Figure 3: TNF-α is sufficient to induce HF TAT and is crucial for WIHN.

(a,b) Intracutaneous injection of TNF-α can induce the HF telogen–anagen transition at the injection site in 7-week (W)-old mice (refractory phase) and 9-week-old mice (competent phase) (a), and the number of TNF-α-induced anagen hair follicles in the two different group was quantified (b).
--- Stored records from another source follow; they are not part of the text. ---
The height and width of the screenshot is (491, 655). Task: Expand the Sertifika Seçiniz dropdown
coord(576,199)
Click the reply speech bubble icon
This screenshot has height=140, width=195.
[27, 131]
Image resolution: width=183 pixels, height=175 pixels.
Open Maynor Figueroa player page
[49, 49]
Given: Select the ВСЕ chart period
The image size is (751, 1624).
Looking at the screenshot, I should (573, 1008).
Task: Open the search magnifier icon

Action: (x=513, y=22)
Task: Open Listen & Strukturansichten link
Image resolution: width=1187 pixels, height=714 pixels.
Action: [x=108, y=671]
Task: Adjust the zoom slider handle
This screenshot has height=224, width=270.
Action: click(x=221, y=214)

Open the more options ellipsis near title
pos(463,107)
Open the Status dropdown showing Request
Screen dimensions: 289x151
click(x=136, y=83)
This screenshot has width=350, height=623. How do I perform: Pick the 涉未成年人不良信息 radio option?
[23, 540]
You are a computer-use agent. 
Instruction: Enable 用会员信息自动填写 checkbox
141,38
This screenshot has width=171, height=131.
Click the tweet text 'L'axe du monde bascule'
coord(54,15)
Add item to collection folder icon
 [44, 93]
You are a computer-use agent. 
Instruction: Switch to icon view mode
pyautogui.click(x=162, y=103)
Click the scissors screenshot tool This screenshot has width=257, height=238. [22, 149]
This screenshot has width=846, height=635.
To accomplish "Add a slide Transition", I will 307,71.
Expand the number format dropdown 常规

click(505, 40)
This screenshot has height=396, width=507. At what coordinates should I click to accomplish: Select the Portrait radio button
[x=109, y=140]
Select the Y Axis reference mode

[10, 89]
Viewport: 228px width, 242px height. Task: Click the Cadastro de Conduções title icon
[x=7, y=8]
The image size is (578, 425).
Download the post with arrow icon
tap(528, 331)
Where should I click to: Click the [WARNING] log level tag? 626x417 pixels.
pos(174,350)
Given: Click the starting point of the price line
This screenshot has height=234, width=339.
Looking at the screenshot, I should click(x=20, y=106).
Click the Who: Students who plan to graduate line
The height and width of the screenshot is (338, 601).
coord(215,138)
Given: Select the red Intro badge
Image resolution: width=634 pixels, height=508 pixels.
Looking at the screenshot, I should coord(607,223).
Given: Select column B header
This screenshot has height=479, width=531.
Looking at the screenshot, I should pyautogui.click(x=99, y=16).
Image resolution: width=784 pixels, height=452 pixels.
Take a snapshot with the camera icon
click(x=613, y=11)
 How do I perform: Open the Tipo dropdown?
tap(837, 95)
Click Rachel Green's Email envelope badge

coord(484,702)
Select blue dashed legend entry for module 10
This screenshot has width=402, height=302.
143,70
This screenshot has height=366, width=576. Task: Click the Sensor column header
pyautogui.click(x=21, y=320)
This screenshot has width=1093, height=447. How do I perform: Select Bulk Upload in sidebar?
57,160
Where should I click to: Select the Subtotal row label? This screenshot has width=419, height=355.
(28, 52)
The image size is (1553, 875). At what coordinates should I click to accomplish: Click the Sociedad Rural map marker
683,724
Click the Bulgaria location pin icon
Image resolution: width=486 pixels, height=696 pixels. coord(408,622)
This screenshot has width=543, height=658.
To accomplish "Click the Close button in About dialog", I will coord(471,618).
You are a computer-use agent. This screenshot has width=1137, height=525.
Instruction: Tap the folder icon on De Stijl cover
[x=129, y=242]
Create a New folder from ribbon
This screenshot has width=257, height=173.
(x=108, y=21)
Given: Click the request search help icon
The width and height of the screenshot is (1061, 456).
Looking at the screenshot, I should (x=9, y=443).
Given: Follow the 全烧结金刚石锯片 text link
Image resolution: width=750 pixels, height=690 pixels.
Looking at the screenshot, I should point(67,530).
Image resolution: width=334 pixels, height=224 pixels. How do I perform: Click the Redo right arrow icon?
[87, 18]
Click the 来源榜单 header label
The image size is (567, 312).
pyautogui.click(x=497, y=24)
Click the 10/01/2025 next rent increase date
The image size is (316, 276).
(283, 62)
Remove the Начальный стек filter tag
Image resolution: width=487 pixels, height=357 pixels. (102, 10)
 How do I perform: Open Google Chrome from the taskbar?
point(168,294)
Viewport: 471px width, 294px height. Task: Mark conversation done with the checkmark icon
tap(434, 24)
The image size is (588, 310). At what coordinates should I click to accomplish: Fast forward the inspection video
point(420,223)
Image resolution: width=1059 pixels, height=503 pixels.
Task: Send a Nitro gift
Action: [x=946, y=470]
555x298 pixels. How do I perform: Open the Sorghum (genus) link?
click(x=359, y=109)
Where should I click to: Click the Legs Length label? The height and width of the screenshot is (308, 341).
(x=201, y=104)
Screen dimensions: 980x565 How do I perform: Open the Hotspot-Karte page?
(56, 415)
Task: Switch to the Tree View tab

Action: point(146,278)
Seven-week-old mice, n=6 for each group; 9-week-old mice, n=8 for each group. (c,d) Wounding to the skin induced more anagen HFs in 9-week-old mice than in 7-week-old mice (c), and the number of anagen HFs in the two different groups was quantified (d). n=7 for each age group. (e,f) WIH-A analysis in TNFR1^−/− mice, TNFR2^−/− mice and WT mice (e), and the number of anagen HFs in different groups was quantified (f). Wild-type (C57BL/6) mice, n =7; TNFR1^−/− mice, n=6; TNFR2^−/− mice, n=9. (g,h) Wound-induced anagen HFs in mice constitutively expressing TNF-α (Tg-TNF-α) were significantly increased compared with WT mice, and the number of anagen HFs in the two different groups was quantified (h). Control mice (WT), n=6; Tg-TNF-α mice, n=5. (i) Bioluminescent imaging of Tnf-Luc-eGFP mice at different days (D) after wounding showed changes in the TNF-α level in the wound. Areas with high TNF-α levels (green/red) shifted from the wound (W) periphery to the wound centre with the progression of wound healing. n=15 for Tnf-Luc-eGFP mice, and n=10 for wild-type (WT) mice. (j) IF analysis of sections from the PWD-14 wound showed the presence of F4/80⁺ macrophages in the wound, which largely co-localized with TNF-α. Scale bar, 50 μm. (k,l) WIHN analysis in WT, TNFA^−/− and Tg-TNF-α mice at PWD-30 (k), and the number of neogenic HFs in wounds was quantified (l). n=6 for both wild-type and TNFA^−/− mice; n=12 for Tg-TNF-α mice. Scale bars, 2 mm. Data are expressed as the mean±s.e.m. *P<0.05, **P<0.01, ***P<0.005, unpaired t-test, two-tailed.